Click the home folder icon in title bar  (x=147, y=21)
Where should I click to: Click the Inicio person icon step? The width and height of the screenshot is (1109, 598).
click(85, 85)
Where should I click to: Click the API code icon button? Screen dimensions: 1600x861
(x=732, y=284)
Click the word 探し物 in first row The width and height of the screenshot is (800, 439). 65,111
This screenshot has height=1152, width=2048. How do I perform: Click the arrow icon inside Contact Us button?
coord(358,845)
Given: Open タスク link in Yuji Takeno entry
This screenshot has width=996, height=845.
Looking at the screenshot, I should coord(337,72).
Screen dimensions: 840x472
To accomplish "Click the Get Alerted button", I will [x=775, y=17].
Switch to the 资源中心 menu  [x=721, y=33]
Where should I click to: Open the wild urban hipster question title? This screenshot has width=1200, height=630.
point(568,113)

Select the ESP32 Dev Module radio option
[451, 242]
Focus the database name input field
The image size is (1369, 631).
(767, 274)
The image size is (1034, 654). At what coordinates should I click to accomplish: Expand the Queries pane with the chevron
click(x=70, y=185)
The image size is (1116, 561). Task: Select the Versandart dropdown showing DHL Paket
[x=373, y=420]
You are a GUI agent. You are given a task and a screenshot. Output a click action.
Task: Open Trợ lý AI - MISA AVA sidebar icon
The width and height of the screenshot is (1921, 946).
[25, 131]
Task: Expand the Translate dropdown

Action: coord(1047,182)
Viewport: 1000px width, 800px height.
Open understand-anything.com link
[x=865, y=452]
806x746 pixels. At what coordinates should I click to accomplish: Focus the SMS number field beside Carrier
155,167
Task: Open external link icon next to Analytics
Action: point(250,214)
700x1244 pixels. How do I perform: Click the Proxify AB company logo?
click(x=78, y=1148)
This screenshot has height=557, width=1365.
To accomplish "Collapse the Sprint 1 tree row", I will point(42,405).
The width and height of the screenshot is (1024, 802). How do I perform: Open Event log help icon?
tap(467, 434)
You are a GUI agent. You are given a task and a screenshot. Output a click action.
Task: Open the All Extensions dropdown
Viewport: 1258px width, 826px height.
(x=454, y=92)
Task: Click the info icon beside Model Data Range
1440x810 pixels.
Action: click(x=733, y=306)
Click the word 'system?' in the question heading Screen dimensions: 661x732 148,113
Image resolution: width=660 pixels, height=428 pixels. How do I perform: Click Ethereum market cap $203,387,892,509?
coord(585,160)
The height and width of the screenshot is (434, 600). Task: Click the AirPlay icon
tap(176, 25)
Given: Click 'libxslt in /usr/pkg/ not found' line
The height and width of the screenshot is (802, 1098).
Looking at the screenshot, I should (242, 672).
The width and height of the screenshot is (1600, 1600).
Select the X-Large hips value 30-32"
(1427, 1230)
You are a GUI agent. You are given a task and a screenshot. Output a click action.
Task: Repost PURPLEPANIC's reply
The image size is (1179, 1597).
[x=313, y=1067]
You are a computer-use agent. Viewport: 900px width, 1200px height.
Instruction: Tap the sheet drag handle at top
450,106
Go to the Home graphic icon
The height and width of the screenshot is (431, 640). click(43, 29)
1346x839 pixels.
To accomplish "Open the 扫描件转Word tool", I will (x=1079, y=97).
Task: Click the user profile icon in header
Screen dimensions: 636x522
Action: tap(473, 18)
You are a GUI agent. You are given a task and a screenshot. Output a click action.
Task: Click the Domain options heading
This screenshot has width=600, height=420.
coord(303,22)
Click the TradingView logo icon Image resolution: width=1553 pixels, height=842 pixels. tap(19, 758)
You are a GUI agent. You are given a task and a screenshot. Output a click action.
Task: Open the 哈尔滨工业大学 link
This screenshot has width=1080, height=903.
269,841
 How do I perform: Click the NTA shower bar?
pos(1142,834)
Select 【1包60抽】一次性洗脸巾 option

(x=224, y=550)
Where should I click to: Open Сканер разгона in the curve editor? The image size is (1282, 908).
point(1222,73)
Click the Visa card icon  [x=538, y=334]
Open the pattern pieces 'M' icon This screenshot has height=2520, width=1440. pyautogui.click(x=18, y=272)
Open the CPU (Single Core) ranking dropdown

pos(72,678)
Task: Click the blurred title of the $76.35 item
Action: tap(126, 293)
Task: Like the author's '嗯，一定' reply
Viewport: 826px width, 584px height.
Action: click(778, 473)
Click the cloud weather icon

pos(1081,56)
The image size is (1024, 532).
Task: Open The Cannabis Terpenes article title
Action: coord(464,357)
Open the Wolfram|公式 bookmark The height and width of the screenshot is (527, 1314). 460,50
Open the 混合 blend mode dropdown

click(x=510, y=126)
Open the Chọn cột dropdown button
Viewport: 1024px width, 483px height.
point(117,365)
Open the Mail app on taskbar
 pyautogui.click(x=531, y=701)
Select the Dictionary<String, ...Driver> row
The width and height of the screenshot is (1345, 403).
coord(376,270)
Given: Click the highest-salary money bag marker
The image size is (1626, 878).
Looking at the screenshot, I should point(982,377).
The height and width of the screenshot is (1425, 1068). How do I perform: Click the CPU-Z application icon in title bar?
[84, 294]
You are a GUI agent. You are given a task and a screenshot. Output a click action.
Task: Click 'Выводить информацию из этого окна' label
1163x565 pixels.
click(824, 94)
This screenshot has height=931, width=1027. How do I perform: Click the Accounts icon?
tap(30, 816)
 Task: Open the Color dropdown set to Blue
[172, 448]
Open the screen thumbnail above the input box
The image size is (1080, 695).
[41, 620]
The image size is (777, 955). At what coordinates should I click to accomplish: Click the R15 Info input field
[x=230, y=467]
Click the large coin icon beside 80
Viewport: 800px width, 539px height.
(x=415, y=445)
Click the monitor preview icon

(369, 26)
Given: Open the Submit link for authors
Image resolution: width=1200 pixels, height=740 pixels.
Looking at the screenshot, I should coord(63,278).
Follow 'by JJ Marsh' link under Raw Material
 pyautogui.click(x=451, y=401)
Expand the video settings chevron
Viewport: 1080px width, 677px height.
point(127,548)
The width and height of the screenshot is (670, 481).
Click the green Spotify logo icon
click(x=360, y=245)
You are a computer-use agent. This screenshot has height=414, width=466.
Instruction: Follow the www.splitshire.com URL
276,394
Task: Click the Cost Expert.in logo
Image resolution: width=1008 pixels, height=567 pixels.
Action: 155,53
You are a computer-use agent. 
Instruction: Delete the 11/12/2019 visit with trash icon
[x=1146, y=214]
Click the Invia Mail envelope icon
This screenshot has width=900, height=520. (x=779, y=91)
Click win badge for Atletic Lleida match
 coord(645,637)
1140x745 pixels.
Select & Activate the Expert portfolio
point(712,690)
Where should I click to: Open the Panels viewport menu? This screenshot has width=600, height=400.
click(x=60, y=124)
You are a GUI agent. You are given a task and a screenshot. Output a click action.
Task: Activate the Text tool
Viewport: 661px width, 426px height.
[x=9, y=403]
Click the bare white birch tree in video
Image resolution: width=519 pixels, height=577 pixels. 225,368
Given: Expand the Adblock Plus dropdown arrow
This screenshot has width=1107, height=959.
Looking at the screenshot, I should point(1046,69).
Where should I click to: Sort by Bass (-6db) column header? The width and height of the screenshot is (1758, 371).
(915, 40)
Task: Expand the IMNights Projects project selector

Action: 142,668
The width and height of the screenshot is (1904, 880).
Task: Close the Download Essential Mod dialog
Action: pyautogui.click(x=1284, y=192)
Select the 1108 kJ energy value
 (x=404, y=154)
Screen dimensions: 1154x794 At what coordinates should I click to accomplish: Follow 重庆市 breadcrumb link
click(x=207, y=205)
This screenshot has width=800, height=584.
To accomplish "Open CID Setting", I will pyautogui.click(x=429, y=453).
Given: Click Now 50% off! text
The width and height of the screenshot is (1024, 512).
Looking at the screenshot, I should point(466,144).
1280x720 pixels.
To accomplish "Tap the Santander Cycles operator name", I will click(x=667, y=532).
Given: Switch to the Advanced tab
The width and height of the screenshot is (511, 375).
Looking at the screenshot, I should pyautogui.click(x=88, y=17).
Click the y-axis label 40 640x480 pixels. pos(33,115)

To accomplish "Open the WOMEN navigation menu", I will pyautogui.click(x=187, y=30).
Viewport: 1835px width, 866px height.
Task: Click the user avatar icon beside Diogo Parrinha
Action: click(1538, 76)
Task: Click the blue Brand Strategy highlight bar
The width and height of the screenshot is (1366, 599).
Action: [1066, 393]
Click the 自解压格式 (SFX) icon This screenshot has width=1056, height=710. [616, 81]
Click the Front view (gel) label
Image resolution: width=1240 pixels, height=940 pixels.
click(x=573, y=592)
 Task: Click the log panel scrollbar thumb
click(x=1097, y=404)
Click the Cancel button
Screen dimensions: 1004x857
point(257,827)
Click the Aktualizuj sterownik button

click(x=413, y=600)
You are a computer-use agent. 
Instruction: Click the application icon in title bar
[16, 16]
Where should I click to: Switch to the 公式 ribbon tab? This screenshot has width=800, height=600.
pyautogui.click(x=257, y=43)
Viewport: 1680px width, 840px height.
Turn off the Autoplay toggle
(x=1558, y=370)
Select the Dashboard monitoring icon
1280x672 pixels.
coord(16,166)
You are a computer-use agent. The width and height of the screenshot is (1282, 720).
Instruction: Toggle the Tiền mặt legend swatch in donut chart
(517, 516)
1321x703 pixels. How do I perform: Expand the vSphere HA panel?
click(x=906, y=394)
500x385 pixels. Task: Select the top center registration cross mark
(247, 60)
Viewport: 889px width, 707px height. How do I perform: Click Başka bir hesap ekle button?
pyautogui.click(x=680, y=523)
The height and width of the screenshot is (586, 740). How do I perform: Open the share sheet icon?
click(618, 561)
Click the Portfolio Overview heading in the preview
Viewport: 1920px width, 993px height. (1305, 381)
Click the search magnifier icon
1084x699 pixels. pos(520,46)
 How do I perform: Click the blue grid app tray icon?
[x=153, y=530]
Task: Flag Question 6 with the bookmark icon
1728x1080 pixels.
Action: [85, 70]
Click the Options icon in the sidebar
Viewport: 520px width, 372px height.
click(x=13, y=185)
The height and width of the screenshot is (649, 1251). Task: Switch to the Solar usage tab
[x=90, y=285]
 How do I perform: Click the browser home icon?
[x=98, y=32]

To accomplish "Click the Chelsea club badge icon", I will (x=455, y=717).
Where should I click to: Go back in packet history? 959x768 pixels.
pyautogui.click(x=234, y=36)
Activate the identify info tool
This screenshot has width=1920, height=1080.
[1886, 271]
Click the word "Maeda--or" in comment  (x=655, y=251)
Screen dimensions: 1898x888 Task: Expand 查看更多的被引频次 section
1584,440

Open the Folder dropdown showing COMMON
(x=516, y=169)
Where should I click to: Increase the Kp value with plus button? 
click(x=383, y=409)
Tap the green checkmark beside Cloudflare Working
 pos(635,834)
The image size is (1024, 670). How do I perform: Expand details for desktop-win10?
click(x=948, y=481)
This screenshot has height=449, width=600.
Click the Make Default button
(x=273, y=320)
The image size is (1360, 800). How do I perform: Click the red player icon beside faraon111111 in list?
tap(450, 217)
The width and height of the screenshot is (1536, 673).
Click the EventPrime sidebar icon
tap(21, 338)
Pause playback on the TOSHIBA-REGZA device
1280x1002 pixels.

> TASK OBJECTIVE
The answer must be every line of the data that contains the word "tool".

> YOUR RESPONSE
To accomplish "Open the 扫描件转Word tool", I will (x=1079, y=97).
Task: Activate the Text tool
Activate the identify info tool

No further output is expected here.